▶ [WHAT NEEDS TO BE DONE]: Return each record shown below exactly, with none omitted.

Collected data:
______________________________
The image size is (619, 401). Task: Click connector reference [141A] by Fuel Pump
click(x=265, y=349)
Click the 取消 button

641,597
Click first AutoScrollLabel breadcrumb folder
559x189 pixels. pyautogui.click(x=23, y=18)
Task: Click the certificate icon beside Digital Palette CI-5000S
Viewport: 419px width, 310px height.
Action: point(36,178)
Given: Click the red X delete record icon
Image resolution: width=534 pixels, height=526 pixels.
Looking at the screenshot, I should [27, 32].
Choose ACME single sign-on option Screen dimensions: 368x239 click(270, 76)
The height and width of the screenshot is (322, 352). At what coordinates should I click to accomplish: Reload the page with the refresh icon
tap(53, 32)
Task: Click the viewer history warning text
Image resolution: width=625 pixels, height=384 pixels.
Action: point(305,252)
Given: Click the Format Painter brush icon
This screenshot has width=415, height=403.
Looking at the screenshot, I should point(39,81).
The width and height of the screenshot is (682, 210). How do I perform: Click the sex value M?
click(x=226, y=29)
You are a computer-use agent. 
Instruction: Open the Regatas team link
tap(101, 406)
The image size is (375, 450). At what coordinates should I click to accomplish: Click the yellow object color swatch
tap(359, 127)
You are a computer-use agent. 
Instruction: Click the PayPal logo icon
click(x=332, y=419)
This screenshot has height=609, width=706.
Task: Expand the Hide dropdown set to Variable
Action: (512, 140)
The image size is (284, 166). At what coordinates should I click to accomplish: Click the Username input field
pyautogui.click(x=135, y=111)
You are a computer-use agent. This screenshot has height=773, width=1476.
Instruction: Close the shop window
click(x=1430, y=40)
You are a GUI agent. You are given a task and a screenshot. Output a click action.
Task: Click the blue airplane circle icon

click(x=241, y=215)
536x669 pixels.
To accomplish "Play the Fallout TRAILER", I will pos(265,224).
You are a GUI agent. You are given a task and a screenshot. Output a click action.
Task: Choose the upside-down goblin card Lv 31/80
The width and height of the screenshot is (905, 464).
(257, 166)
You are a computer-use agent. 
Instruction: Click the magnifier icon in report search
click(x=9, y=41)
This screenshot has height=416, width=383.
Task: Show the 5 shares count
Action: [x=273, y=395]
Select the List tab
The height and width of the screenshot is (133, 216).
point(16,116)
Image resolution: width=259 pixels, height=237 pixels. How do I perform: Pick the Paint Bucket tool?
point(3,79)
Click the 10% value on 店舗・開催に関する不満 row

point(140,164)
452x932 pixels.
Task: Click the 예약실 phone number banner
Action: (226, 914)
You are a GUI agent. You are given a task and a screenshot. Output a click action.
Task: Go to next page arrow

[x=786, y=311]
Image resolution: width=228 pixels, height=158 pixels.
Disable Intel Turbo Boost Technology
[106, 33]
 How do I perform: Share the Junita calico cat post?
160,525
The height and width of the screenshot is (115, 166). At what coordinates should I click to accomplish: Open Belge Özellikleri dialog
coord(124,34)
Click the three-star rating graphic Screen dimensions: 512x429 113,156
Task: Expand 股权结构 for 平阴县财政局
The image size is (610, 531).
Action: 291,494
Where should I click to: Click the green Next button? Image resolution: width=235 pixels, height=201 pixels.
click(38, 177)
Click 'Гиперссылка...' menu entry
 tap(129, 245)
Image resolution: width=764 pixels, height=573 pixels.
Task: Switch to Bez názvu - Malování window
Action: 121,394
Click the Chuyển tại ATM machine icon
______________________________
▶ [OUTPUT FOR THIS TASK]:
The image size is (619, 401). Task: Click connector reference [141A] by Fuel Pump
click(x=265, y=349)
Click the 取消 button

641,597
Click first AutoScrollLabel breadcrumb folder
559x189 pixels. pyautogui.click(x=23, y=18)
Task: Click the certificate icon beside Digital Palette CI-5000S
Viewport: 419px width, 310px height.
Action: point(36,178)
Given: Click the red X delete record icon
Image resolution: width=534 pixels, height=526 pixels.
Looking at the screenshot, I should [27, 32].
Choose ACME single sign-on option Screen dimensions: 368x239 click(270, 76)
The height and width of the screenshot is (322, 352). At what coordinates should I click to accomplish: Reload the page with the refresh icon
tap(53, 32)
Task: Click the viewer history warning text
Image resolution: width=625 pixels, height=384 pixels.
Action: point(305,252)
Given: Click the Format Painter brush icon
This screenshot has width=415, height=403.
Looking at the screenshot, I should point(39,81).
The width and height of the screenshot is (682, 210). How do I perform: Click the sex value M?
click(x=226, y=29)
You are a computer-use agent. 
Instruction: Open the Regatas team link
tap(101, 406)
The image size is (375, 450). At what coordinates should I click to accomplish: Click the yellow object color swatch
tap(359, 127)
You are a computer-use agent. 
Instruction: Click the PayPal logo icon
click(x=332, y=419)
This screenshot has height=609, width=706.
Task: Expand the Hide dropdown set to Variable
Action: (512, 140)
The image size is (284, 166). At what coordinates should I click to accomplish: Click the Username input field
pyautogui.click(x=135, y=111)
You are a computer-use agent. This screenshot has height=773, width=1476.
Instruction: Close the shop window
click(x=1430, y=40)
You are a GUI agent. You are given a task and a screenshot. Output a click action.
Task: Click the blue airplane circle icon

click(x=241, y=215)
536x669 pixels.
To accomplish "Play the Fallout TRAILER", I will pos(265,224).
You are a GUI agent. You are given a task and a screenshot. Output a click action.
Task: Choose the upside-down goblin card Lv 31/80
The width and height of the screenshot is (905, 464).
(257, 166)
You are a computer-use agent. 
Instruction: Click the magnifier icon in report search
click(x=9, y=41)
This screenshot has height=416, width=383.
Task: Show the 5 shares count
Action: [x=273, y=395]
Select the List tab
The height and width of the screenshot is (133, 216).
point(16,116)
Image resolution: width=259 pixels, height=237 pixels. How do I perform: Pick the Paint Bucket tool?
point(3,79)
Click the 10% value on 店舗・開催に関する不満 row

point(140,164)
452x932 pixels.
Task: Click the 예약실 phone number banner
Action: (226, 914)
You are a GUI agent. You are given a task and a screenshot. Output a click action.
Task: Go to next page arrow

[x=786, y=311]
Image resolution: width=228 pixels, height=158 pixels.
Disable Intel Turbo Boost Technology
[106, 33]
 How do I perform: Share the Junita calico cat post?
160,525
The height and width of the screenshot is (115, 166). At what coordinates should I click to accomplish: Open Belge Özellikleri dialog
coord(124,34)
Click the three-star rating graphic Screen dimensions: 512x429 113,156
Task: Expand 股权结构 for 平阴县财政局
The image size is (610, 531).
Action: 291,494
Where should I click to: Click the green Next button? Image resolution: width=235 pixels, height=201 pixels.
click(38, 177)
Click 'Гиперссылка...' menu entry
 tap(129, 245)
Image resolution: width=764 pixels, height=573 pixels.
Task: Switch to Bez názvu - Malování window
Action: 121,394
Click the Chuyển tại ATM machine icon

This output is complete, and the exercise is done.